Im Gegensatz zu den Ankündigungen der Regierung im Vorwort der Studie gibt es seit 1998 keinen Politikwechsel, wie ihn Rot-Grün vor den Wahlen an die Wand gemalt hat. Zu den schärfsten Kritikern des Regierungskurses gehört unter anderem die Arbeitsgruppe Alternative Wirtschaftspolitik (Memo-Gruppe), die in ihrem Alternativen Wirtschaftsgutachten von Ende April mit der Fortsetzung der neoliberalen Politik durch die Schröder-Regierung abrechnet.
Insbesondere an der Steuerreform wie an der Rentenreform äußern sie zu Recht deutliche Kritik. Unter der Überschrift "Geschenke an die Finanzkonzerne" schreiben die alternativen Wirtschaftswissenschaftler: "Auf den ersten Blick scheint sie eine gleichmäßig kräftige Entlastung aller Einkommensschichten zu bringen . Bei genauerer Betrachtung erweist sich die Steuerreform jedoch vor allem als Projekt, das in besonderer Weise die Reichen und die Unternehmen bevorzugt und somit den Kurs der Umverteilung von unten nach oben fortsetzt. Denn insbesondere für die unteren Einkommensgruppen werden die steuerlichen Entlastungen weitgehend kompensiert oder sogar überkompensiert durch verschärften Sozialabbau . Dauerhaft entlastet . werden dagegen die oberen Einkommensgruppen sowie Kapitalgesellschaften . Damit wird die Tendenz zu wachsender Ungleichheit bei der Einkommens- und noch stärker der Vermögensverteilung nicht gestoppt oder gar korrigiert, sondern fortgesetzt."

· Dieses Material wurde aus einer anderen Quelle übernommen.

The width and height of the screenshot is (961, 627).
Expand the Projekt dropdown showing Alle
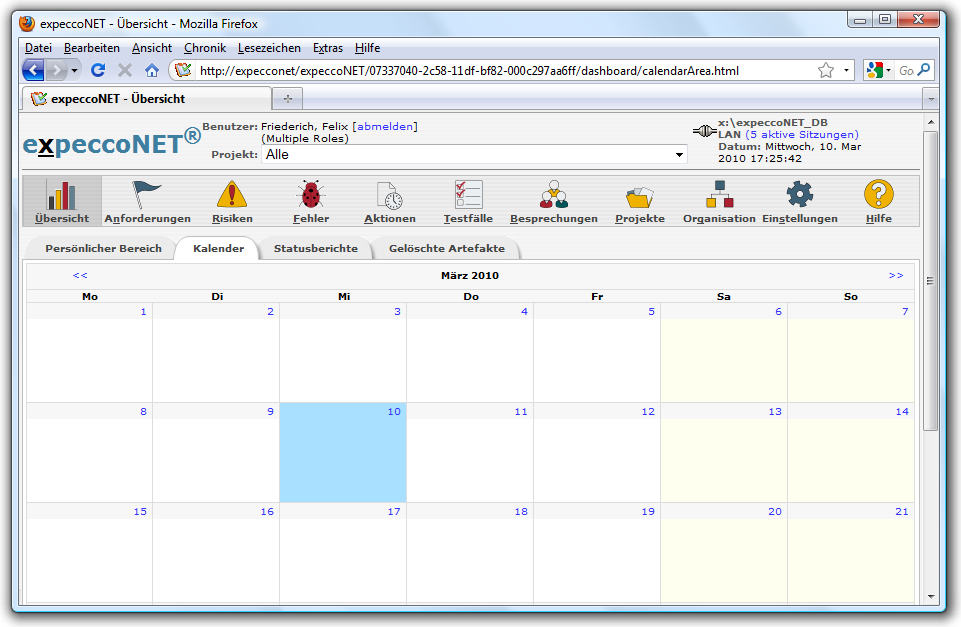point(679,155)
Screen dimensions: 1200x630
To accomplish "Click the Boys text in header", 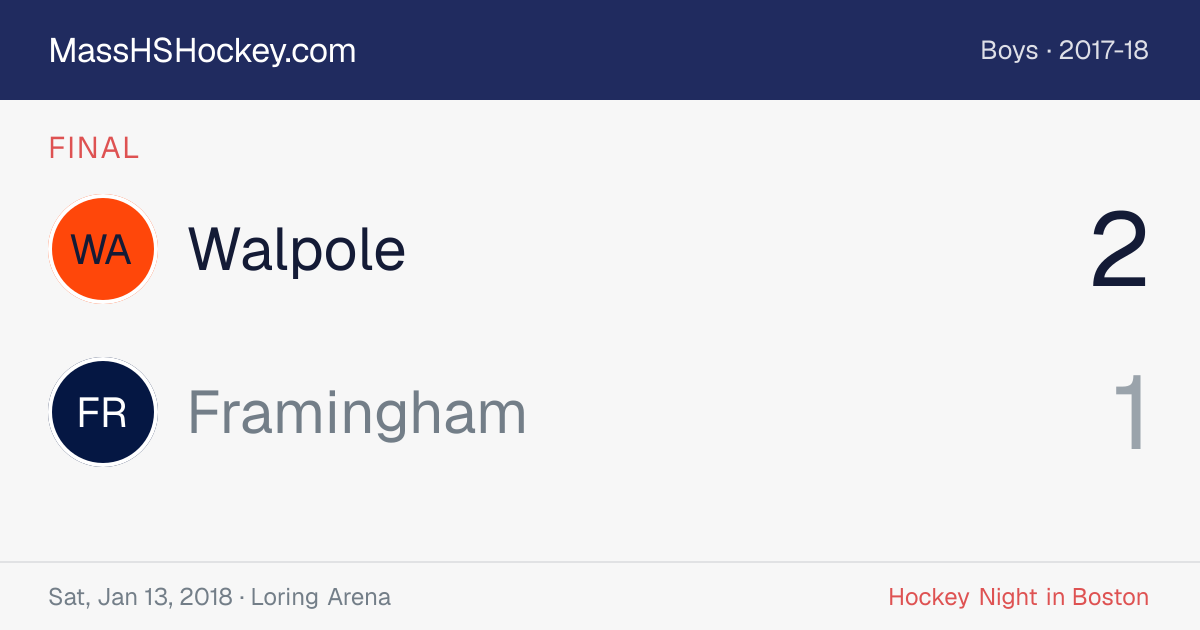I will click(1009, 50).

Insbesondere die Senkung der Körperschaftsteuer von 45 auf 25% hat "den ruinösen internationalen Steuerwettbewerb weiter angeheizt", und damit "wurde die Erosion der Steuerbasis und die Verschiebung der Steuerlasten zu Ungunsten der ArbeitnehmerInnen und VerbraucherInnen beschleunigt".

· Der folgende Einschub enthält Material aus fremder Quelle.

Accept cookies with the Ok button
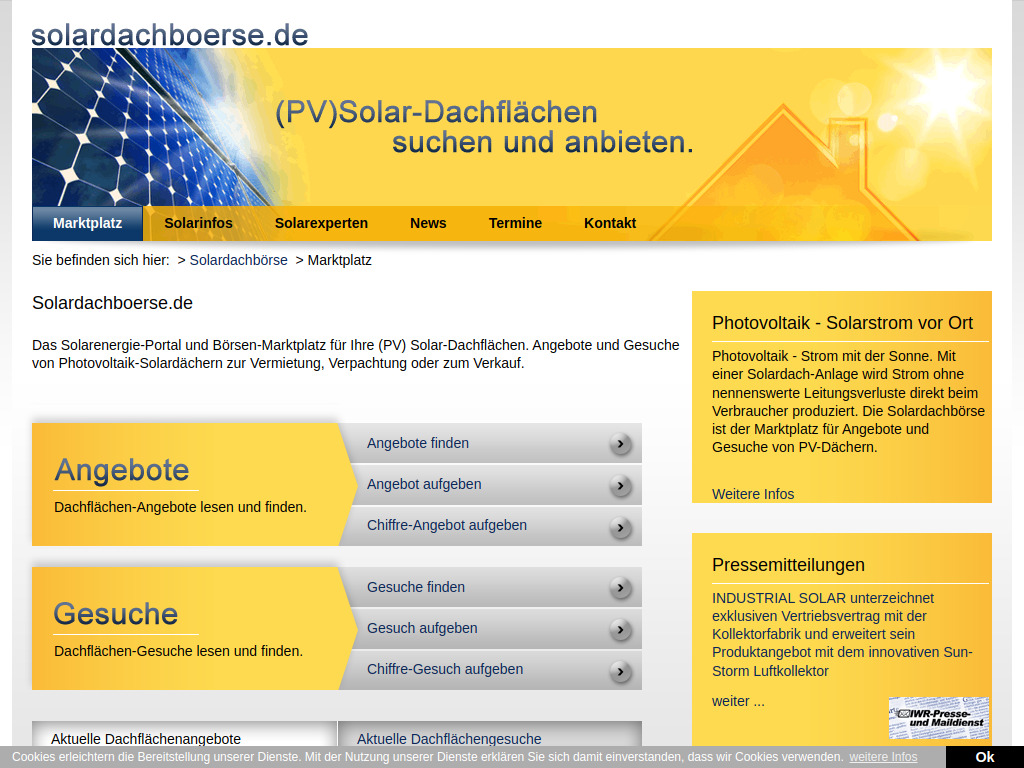pos(984,756)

Die Steuerbefreiung für Veräußerungsgewinne von Kapitalgesellschaften führt ab 2002 zu einem Einnahmeausfall des Staates von mehr als 10 Mrd. Mark. Eine Wiedereinführung der Vermögenssteuer ist überhaupt nicht vorgesehen. Die Frankfurter Rundschau schreibt, dass Arbeitsminister Riester auf entsprechende Fragen "ins Schwimmen" kam — die naheliegendste Reaktion auf den Armut-Reichtum-Bericht soll dringend vermieden werden.
Natürlich ist eine andere Verteilungs- und Steuerpolitik nicht die Lösung der Armutsfrage. Das behaupten auch die alternativen Wirtschaftswissenschaftler nicht, und eine Kritik an der Schröder-Regierung darf nicht dabei enden. Aber erneut wird der Nachweis durch das Memorandum erbracht, dass zumindest eine andere Politik möglich wäre, die eine fortschrittlichere Regierung betreiben könnte. Die Besteuerung des Reichtums stünde dann an erster Stelle, nicht das Pflasterkleben bei den Armen.